On Wednesday, Benjamin Jun, vice president and CTO of San Francisco-based Cryptography Research, a Divison of Rambus, told SCMagazine.com that 2012 revelations about Flame, sophisticated cyber espionage malware that targeted Iran's oil ministry, also intensified misgivings about the integrity of SHA-1 in the face of evolving threats.
The Flame campaign highlighted the first known malicious collision attack in the wild that exploited the MD5 algorithm, which Jun described as a “baby brother of SHA-1.”
“The Flame attack broke the hash function itself in a ‘collision attack,'” Jun said of MD5.
“SHA-1 is more sophisticated [than MD5], but I think it's appropriate to sunset its use in 2016,” Jun said.
The “SHA-1 Deprecation Policy” applies to Windows Vista and later, and Windows Server 2008 and later, the company said.
Microsoft also said that it would reconsider the policy deadline in July 2015. At that point in time, the company will assess whether SHA-1 is “still considered resistant to pre-image attacks by the security community,” and “whether a significant portion of the ecosystem is not capable of switching to SHA-2” – like third-party legacy systems and embedded devices that can't be upgraded to the preferred algorithm.

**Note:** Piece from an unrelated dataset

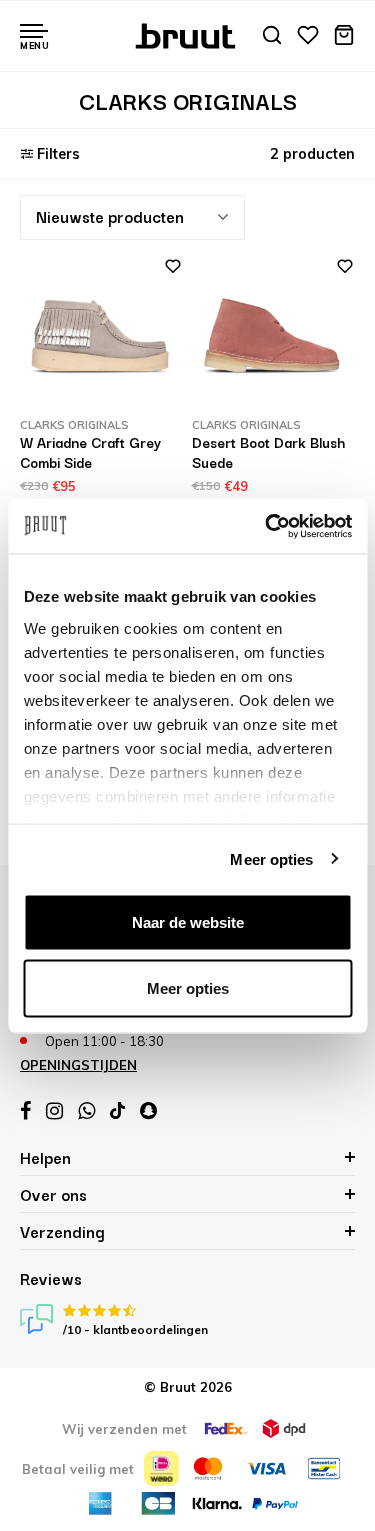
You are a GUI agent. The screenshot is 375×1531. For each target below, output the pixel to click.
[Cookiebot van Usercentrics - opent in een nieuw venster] (267, 526)
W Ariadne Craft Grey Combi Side (90, 452)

The coming changes to Microsoft's policy were announced on Patch Tuesday, the company's designated time each month to release security updates for its software.
On Tuesday, the company also advised users to disable the use of the RC4 encryption – a move it intends to support by providing a registry key via an update that allows developers to “eliminate RC4 as an available cipher in their applications.”Microsoft recommended users employ AES-GCM in place of RC4.